— YOUR GOAL —
Across the records that follow, determine how many lines contain "computer" and give only the resulting number.

___ RAW DATA

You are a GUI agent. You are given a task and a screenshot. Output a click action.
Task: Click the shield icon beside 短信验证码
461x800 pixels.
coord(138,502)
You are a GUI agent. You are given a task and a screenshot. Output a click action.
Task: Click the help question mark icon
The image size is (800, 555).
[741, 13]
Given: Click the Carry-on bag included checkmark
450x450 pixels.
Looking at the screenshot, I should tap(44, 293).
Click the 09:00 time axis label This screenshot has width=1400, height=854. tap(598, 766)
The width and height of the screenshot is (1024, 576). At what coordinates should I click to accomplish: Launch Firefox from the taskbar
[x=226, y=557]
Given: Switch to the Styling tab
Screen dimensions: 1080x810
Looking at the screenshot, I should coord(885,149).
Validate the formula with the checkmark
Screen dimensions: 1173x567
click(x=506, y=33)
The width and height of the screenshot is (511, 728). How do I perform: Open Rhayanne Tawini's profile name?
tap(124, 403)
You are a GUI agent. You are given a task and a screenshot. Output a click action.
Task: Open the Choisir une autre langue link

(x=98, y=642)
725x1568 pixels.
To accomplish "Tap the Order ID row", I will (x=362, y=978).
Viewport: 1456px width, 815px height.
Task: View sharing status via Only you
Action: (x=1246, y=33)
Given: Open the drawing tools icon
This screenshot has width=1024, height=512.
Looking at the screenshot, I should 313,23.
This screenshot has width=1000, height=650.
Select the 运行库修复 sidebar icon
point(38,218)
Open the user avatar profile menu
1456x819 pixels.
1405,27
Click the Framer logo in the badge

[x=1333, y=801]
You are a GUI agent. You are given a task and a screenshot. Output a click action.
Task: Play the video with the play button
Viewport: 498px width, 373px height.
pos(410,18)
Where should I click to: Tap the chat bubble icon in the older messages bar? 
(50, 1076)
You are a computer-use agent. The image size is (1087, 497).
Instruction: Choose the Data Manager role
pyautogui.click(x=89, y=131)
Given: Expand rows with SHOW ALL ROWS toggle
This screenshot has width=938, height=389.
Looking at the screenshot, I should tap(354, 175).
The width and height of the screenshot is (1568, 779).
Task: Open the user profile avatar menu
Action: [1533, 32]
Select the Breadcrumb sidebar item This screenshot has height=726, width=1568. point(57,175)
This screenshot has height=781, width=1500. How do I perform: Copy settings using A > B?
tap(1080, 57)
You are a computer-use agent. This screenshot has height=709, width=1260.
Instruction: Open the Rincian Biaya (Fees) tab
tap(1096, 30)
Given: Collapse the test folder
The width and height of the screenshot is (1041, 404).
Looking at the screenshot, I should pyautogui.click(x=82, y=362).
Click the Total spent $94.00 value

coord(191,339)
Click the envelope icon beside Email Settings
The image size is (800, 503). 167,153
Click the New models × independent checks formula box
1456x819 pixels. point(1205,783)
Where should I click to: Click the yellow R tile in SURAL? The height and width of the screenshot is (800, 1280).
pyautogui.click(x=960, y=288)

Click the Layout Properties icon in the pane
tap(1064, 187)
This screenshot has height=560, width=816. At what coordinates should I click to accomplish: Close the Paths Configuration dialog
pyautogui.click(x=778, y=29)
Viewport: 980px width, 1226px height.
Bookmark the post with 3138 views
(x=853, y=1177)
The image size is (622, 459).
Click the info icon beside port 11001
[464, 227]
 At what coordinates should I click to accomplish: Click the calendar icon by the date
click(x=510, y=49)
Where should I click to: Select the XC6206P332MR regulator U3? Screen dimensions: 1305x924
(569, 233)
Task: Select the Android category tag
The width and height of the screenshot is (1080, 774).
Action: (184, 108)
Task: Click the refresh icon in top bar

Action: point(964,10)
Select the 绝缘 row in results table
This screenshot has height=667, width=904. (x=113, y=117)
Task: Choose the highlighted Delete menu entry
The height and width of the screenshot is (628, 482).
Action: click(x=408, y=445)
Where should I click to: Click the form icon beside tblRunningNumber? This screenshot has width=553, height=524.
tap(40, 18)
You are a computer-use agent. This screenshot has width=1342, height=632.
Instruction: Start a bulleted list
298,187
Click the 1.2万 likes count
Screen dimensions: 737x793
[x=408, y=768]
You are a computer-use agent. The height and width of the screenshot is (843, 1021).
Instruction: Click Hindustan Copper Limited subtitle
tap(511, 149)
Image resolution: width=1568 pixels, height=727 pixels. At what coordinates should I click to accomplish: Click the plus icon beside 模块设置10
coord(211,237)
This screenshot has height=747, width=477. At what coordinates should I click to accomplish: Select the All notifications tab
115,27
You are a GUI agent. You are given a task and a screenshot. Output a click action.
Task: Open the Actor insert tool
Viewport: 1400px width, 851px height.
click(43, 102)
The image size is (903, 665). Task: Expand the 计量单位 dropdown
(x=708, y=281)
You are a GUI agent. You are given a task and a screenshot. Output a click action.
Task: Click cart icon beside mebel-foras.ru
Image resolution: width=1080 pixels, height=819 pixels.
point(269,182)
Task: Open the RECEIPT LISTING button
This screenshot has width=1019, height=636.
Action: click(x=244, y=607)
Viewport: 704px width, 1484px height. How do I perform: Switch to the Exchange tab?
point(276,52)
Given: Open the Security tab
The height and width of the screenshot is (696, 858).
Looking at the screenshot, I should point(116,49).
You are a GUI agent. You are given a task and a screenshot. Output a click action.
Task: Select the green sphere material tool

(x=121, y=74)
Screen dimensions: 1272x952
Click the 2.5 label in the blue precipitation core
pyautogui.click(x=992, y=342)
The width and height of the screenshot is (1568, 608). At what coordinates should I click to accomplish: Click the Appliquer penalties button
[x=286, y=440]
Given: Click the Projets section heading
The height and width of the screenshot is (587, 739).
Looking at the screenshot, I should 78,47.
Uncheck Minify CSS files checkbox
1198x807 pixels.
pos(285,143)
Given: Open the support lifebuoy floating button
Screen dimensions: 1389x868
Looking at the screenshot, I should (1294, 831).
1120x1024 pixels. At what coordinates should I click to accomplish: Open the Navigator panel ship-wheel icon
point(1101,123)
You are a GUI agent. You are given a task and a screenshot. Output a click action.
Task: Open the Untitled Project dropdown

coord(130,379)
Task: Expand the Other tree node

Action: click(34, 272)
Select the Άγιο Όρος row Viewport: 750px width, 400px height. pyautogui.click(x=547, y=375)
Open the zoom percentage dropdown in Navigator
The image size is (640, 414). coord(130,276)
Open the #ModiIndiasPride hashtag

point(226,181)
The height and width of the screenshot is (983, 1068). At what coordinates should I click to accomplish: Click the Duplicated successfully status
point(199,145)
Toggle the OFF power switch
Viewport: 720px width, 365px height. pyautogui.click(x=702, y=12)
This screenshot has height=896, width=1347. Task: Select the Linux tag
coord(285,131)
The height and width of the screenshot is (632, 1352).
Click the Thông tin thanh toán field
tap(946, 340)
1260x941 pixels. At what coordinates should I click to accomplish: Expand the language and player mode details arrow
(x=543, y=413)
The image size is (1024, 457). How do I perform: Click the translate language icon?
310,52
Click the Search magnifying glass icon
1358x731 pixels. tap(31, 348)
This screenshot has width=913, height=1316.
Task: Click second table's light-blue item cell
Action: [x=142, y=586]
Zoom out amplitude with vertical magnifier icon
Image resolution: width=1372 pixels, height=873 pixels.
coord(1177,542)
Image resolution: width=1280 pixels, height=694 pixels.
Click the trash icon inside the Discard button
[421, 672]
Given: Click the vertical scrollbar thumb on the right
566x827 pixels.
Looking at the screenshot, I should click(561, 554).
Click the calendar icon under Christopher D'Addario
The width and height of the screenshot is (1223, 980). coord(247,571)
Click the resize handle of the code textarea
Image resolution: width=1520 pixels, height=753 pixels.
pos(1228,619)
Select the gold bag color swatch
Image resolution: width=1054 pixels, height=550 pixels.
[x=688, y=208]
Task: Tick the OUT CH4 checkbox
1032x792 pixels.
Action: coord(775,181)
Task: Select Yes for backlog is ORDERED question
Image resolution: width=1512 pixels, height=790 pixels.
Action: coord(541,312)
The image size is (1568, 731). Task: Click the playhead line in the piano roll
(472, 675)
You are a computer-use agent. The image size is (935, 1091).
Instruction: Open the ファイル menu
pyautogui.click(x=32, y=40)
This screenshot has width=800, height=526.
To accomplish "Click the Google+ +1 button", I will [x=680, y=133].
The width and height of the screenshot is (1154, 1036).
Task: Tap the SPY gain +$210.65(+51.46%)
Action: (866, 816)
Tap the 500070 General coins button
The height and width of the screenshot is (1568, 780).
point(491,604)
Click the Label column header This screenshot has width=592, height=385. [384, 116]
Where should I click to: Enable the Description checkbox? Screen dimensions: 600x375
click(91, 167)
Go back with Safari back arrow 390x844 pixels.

______

— RESULT FOR THIS TASK —
5